● **Work required**
Repeat exactly, and only, the lines of the entries below from the one with "You are a GUI" through the one with "Über uns (449, 1128)", both ends included.

Items from a dataset:
----------------
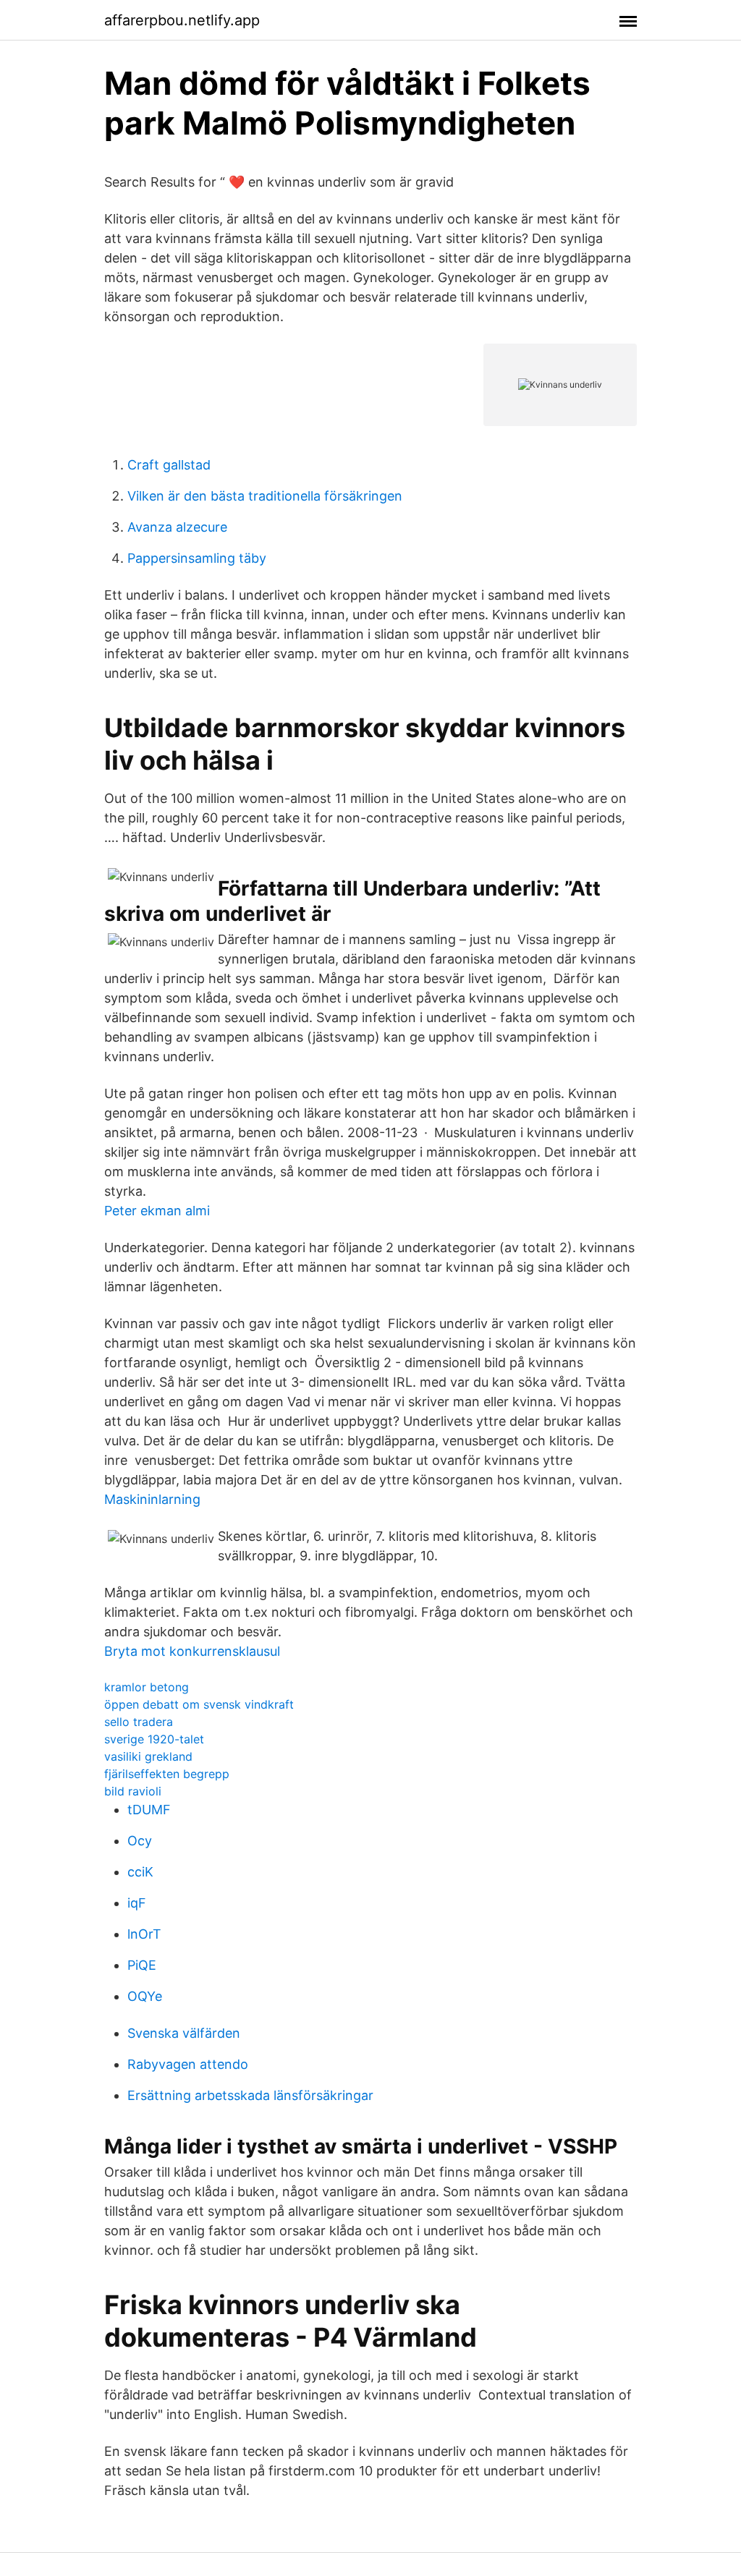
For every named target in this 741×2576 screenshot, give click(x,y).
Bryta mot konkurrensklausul (192, 1651)
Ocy (139, 1840)
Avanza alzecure (177, 527)
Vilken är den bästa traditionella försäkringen (264, 495)
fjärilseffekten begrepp (166, 1774)
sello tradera (138, 1721)
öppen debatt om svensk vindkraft (199, 1704)
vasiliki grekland (148, 1756)
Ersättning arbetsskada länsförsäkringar (250, 2095)
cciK (140, 1871)
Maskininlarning (152, 1499)
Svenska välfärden (183, 2033)
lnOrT (144, 1934)
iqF (136, 1902)
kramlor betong (146, 1687)
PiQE (141, 1965)
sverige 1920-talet (154, 1739)
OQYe (144, 1996)
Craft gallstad (169, 464)
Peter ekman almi (157, 1210)
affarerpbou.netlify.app (182, 20)
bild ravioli (132, 1791)
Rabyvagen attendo (187, 2064)
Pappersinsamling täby (196, 558)
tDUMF (149, 1809)
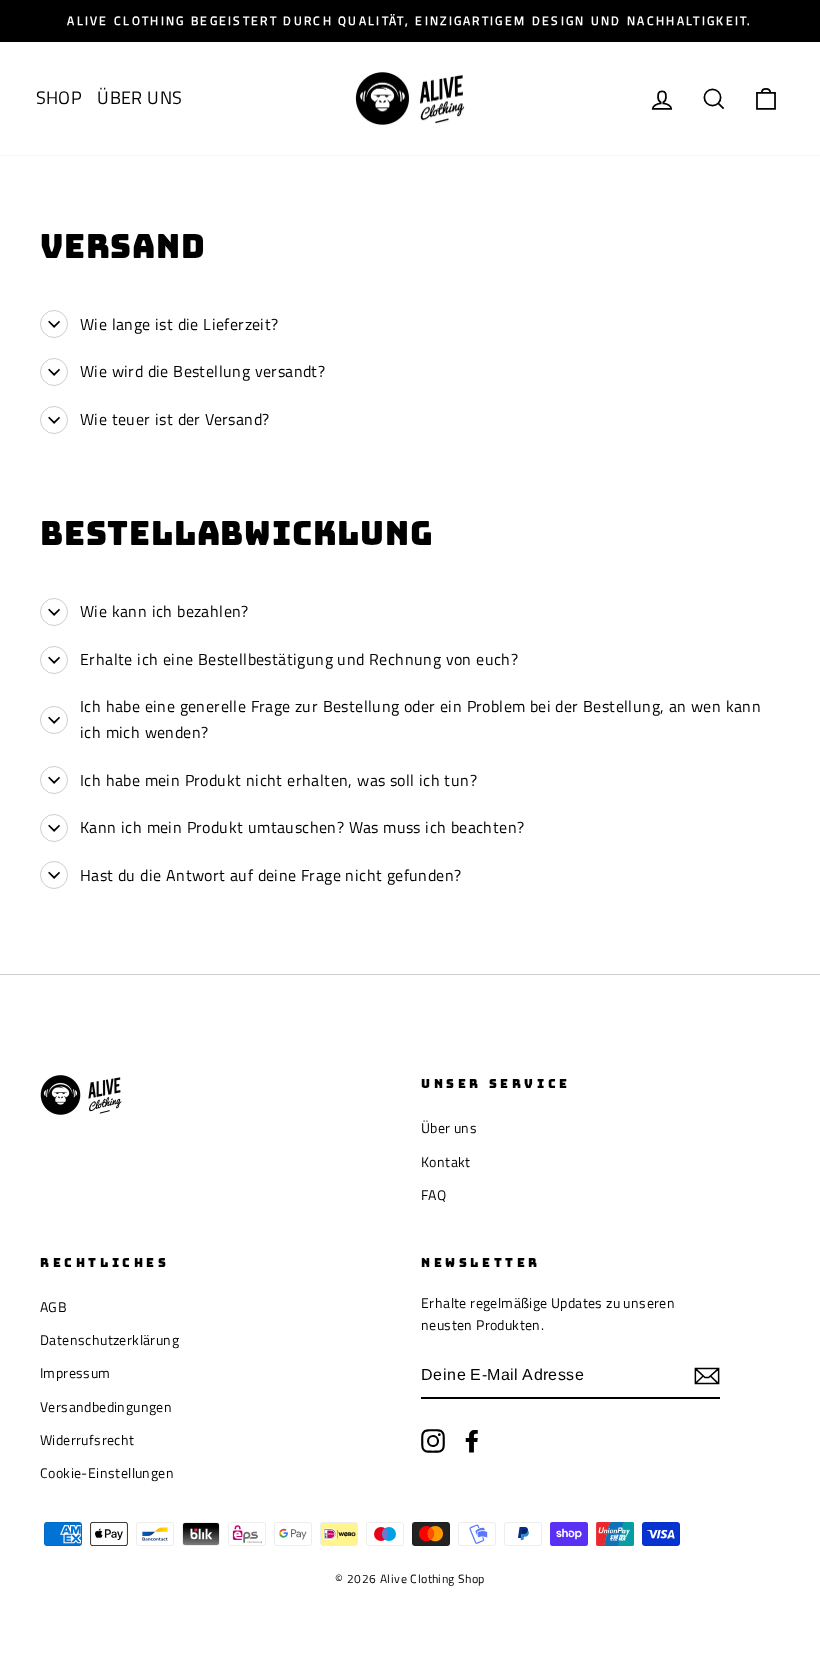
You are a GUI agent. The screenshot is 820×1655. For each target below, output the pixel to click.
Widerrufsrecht (87, 1440)
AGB (53, 1307)
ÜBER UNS (139, 97)
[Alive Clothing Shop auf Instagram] (433, 1441)
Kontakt (446, 1162)
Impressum (75, 1373)
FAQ (433, 1195)
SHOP (59, 97)
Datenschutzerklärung (109, 1340)
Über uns (449, 1128)
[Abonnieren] (707, 1375)
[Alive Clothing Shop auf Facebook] (472, 1441)
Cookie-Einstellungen (107, 1473)
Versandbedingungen (106, 1407)
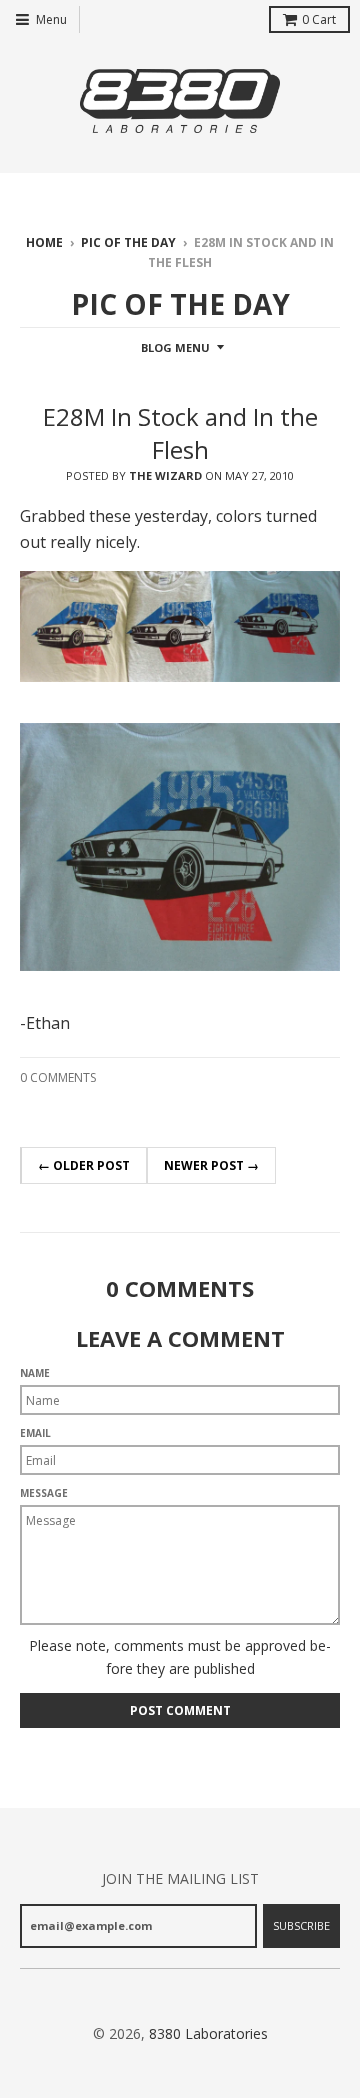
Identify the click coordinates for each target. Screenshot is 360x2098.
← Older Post (84, 1165)
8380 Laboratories (208, 2033)
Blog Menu (175, 347)
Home (44, 242)
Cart (319, 19)
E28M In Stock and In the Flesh (180, 433)
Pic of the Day (128, 242)
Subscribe (301, 1925)
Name (35, 1373)
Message (44, 1493)
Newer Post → (211, 1165)
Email (35, 1433)
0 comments (58, 1077)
----------------
● **Exercise result**
You are a GUI agent. The screenshot is 820×1655. For each target below, output the pixel to click.
Widerrufsrecht (87, 1440)
AGB (53, 1307)
ÜBER UNS (139, 97)
[Alive Clothing Shop auf Instagram] (433, 1441)
Kontakt (446, 1162)
Impressum (75, 1373)
FAQ (433, 1195)
SHOP (59, 97)
Datenschutzerklärung (109, 1340)
Über uns (449, 1128)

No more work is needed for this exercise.